• **INPUT DATA**:

-*-

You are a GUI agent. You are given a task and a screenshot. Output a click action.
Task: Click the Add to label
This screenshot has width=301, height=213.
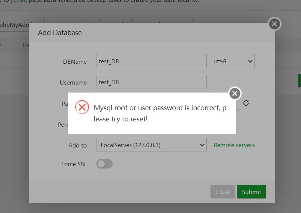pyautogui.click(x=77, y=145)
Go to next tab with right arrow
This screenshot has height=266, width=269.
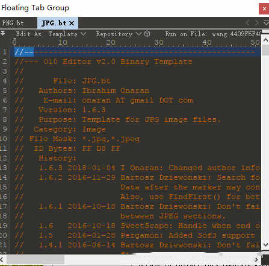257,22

-*-

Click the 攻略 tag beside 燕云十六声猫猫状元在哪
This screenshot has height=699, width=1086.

-*-

• **WHAT TO DO**:
Look back at the entries above and repeat, unchanged, every line from the line holding "Click the 攻略 tag beside 燕云十六声猫猫状元在哪" through the line holding "This screenshot has height=699, width=1086.".

• **ANSWER**:
Click the 攻略 tag beside 燕云十六声猫猫状元在哪
This screenshot has height=699, width=1086.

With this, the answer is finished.